Les coupes dans le budget annoncées en grande pompe par le gouvernement au nom de la rationalité budgétaire et la rigueur dans la gestion ne pourraient être concrétisées de façon soutenable et en conséquence il ne faudrait pas s’attendre à un effet long terme sur la réduction des dépenses.

Le FMI recommande également un recours limité à l’endettement extérieur pour le financement de certains projets d’investissements. Qu’en pensez-vous?

C’est la thèse du FMI qui estime que le recours à l’emprunt externe pour le financement de grands projets est de nature à générer des effets bénéfiques sur l’appareil économique et ralentir la dégradation des réserves de change. 

Mais, l’Algérie a eu à s’endetter en recourant au financement externe, pendant des années durant lesquelles sa solvabilité a été très sensiblement affectée. Elle a vécu ces épisodes dans sa chair et n’est pas prête à revivre cette expérience, à moins que cela ne soit l’unique alternative.

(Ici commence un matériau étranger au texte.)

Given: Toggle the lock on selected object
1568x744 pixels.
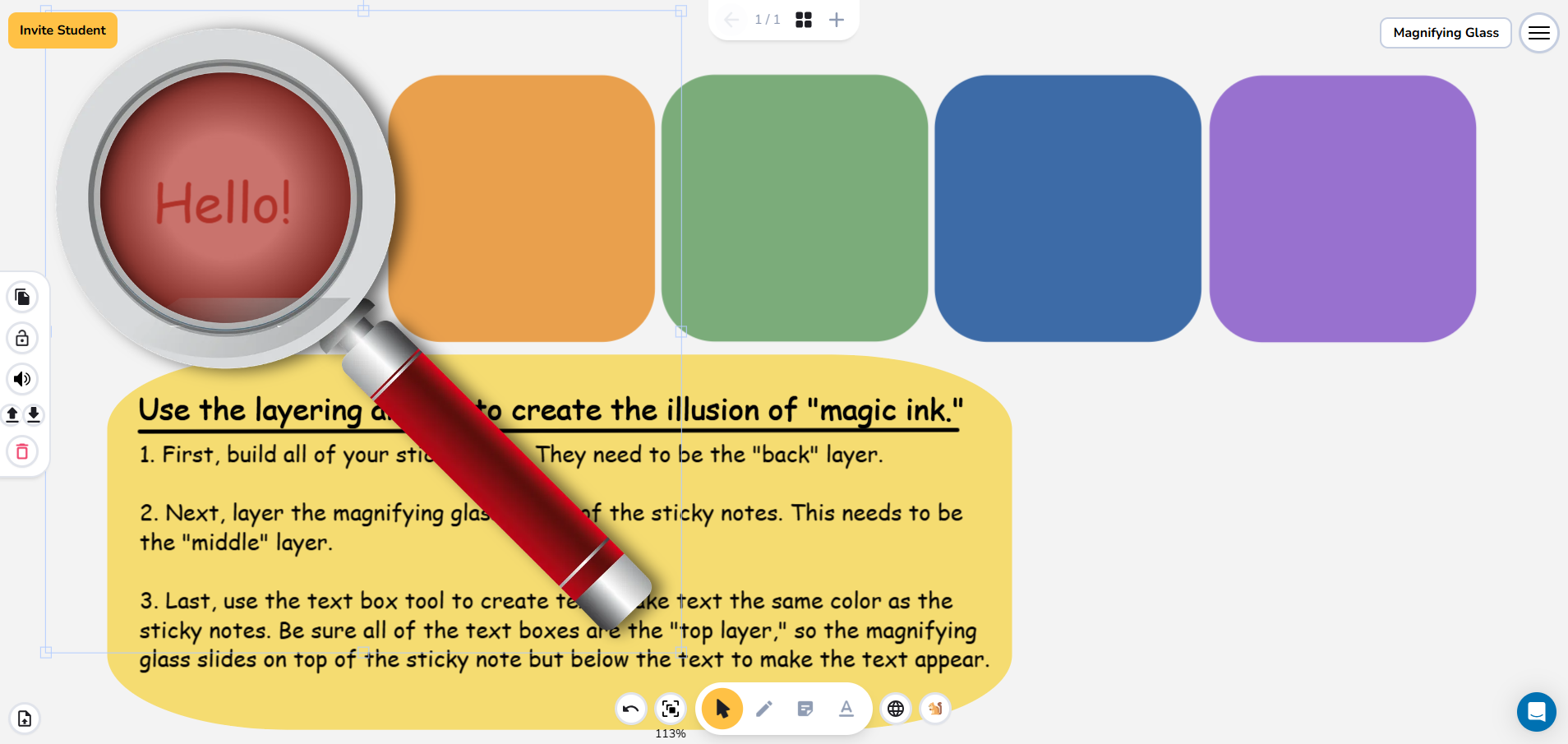Looking at the screenshot, I should (x=22, y=338).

En fait, nous estimons que les positions dogmatiques et exclusives ne sont pas de nature à prendre en charge l’ensemble des préoccupations. Le recours à la planche à billet présente ses avantages et ses inconvénients et l’emprunt externe à ses vertus et ses contrariétés. Il y a des crédits qui sont accordés sur le marché financier international qui présentent beaucoup d’avantages et les opportunités à saisir seraient plutôt profitables.

Mais dans tous les cas, il est certain que quels que soient les types de financement retenus, y compris les ventes d’actifs des entreprises publiques et le partenariat public-privé, ils seraient de nul effet sur la machine économique et sans résultats à termes, s’ils ne sont pas injectés dans la sphère de production et s’ils ne sont pas accompagnées de réformes structurelles.